● **Exercise aim**: Pick out and copy every line in the records that contains the word "Select". Case counts.

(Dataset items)
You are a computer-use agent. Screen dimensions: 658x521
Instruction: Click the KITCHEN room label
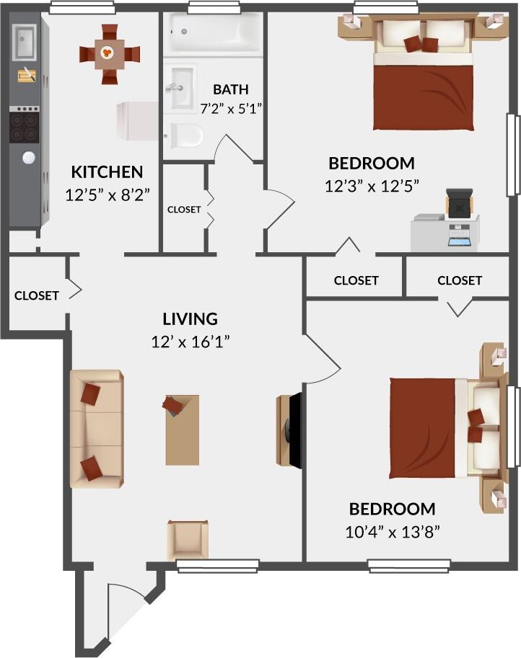107,172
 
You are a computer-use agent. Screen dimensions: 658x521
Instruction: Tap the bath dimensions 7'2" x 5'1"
230,108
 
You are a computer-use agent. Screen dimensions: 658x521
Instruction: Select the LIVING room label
190,319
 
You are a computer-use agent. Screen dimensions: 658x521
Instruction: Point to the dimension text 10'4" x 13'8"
393,532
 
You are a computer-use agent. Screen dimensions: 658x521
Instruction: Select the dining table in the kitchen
108,53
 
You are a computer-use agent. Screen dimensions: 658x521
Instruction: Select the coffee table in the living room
182,430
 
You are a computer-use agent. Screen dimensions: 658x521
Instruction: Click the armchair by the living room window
188,539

● **Solution to the problem**:
Instruction: Select the LIVING room label
Instruction: Select the dining table in the kitchen
Instruction: Select the coffee table in the living room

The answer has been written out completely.